Diariamente verificamos concretamente a utilização irresponsável da lei para as mais variadas finalidades, desde conseguir uma separação de corpos ou alimentos, que poderiam ser perfeitamente solicitadas por demanda judicial na Vara de Família (3ª Vara Cível), ou até mesmo como mecanismo de pressão.

Marcada a audiência, no mais das vezes, a pretensa vítima roga para que o procedimento não seja levado adiante, pois o marido ou companheiro “é um santo homem, e só fica ruim quando bebe”, e não poucas vezes se retrata, asseverando que as coisas não foram exatamente como declinadas por ela inicialmente.

O quadro é ainda mais grave quando verificamos que todas as medidas de proteção previstas na mencionada lei poderiam ser, como já referi, obtidas e de forma igualmente célere, através de ações judiciais, já possíveis antes nos termos da legislação processual civil em vigor. Por isso reafirmo: a lei choveu no molhado!

Vejo-me compelido a dar razão a um oficial de justiça de Sapiranga (RS) que, em e-mail de apoio, mencionou que crê, por sua experiência profissional, que a nossa população não está preparada para uma lei desta espécie, pois desconhece as graves conseqüências que decorrem de um boletim de ocorrência.

O que se fez foi tomar uma realidade de situações pontuais, nas quais o aparato estatal não consegue responder com a necessária celeridade, considerada a legislação processual que havia, e passar a ter essa como uma regra para todos os Estados da Federação.
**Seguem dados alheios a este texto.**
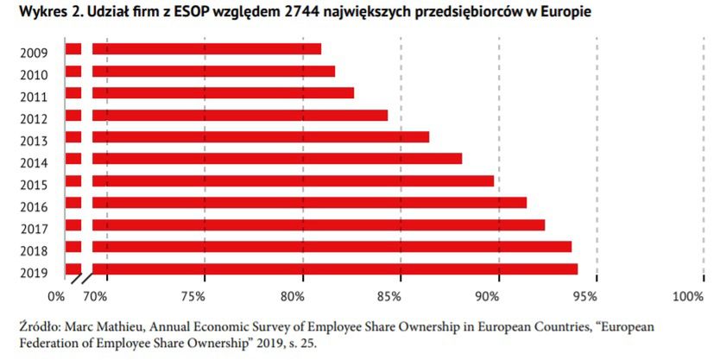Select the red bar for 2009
pos(206,49)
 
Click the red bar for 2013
pos(260,136)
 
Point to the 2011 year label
pos(34,96)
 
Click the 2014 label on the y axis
pos(34,162)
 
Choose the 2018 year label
pos(34,251)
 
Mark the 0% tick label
pos(57,297)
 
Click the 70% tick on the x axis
pos(95,297)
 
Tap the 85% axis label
pos(390,297)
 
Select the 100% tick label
pos(688,297)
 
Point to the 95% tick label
pos(585,297)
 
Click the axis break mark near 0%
pos(80,280)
Esta não é a realidade aqui no Rio Grande do Sul.

Uma terceira ordem de questões é jurídico-filosófica. É que me parece de uma clareza meridiana que, partir do pressuposto da presunção das mulheres como pessoas fragilizadas e vitimizadas, antes de protegê-las, implica dar azo, dar continuidade e fomentar uma visão machista, que apregoa exatamente isso, vale dizer, que as mulheres têm menos capacidade e têm que ser tratadas de forma diferenciada. Nada mais falso.
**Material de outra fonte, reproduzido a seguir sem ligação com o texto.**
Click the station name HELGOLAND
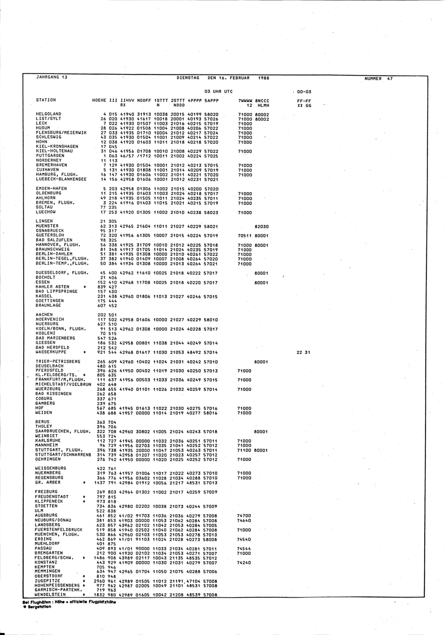tap(48, 114)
Hoje as mulheres são chefes de muitos lares. Colaboram decisivamente na vida econômica das famílias e do país, correspondendo a mais da metade da força de trabalho do Brasil (ad exemplum, mais da metade dos magistrados gaúchos são mulheres). Não são pessoas de menor capacidade que precisem de um “tutor estatal” a presumi-las inaptas e indefesas.
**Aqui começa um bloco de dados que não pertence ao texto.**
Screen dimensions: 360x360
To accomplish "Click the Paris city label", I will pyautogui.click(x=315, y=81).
A mulher não precisa de protecionismo, precisa de reconhecimento. Reconhecimento da sua condição de igual ao homem, e igualdade deve ser, em tudo, salvo naquilo que a própria Constituição ressalvar, e sempre levando em conta não o sexo em si, diretamente, mas condições que podem ter relação com ele.

Em síntese, quem aplaude e apóia a diferenciação sem razão, aplaude e apóia o machismo, porque está sustentando a diferenciação onde ela não deveria existir, não mais hoje.

Ademais, a dor e a humilhação de quem sofre violência em sua casa, verbal ou física, não são maiores em uma mulher do que em um homem. Nessas horas deve haver pessoas, cidadãos, não homens e mulheres.

Estes, em linhas gerais, são os motivos que me levaram a tomar as decisões que tenho tomado. Não sou contra nada e nem ninguém. Sou a favor da Constituição, pois quando ela é violada, se abrem as portas para o totalitarismo e para a negação do Estado de Direito.

Concito a todos que meditem sobre a questão e se posicionem de forma consciente, porque cidadania não é só votar, é participação democrática e efetiva na vida política e jurídica da nação, e todas as leis, diretamente ou indiretamente, têm reflexos sobre nossas vidas. Cada um de nós, como responsável pelo legislador, é também responsável pelas leis que ele produz e pelas conseqüências, boas e ruins, presentes e futuras, diretas ou indiretas, que delas dimanam, nas nossas vidas e nas vidas de outros.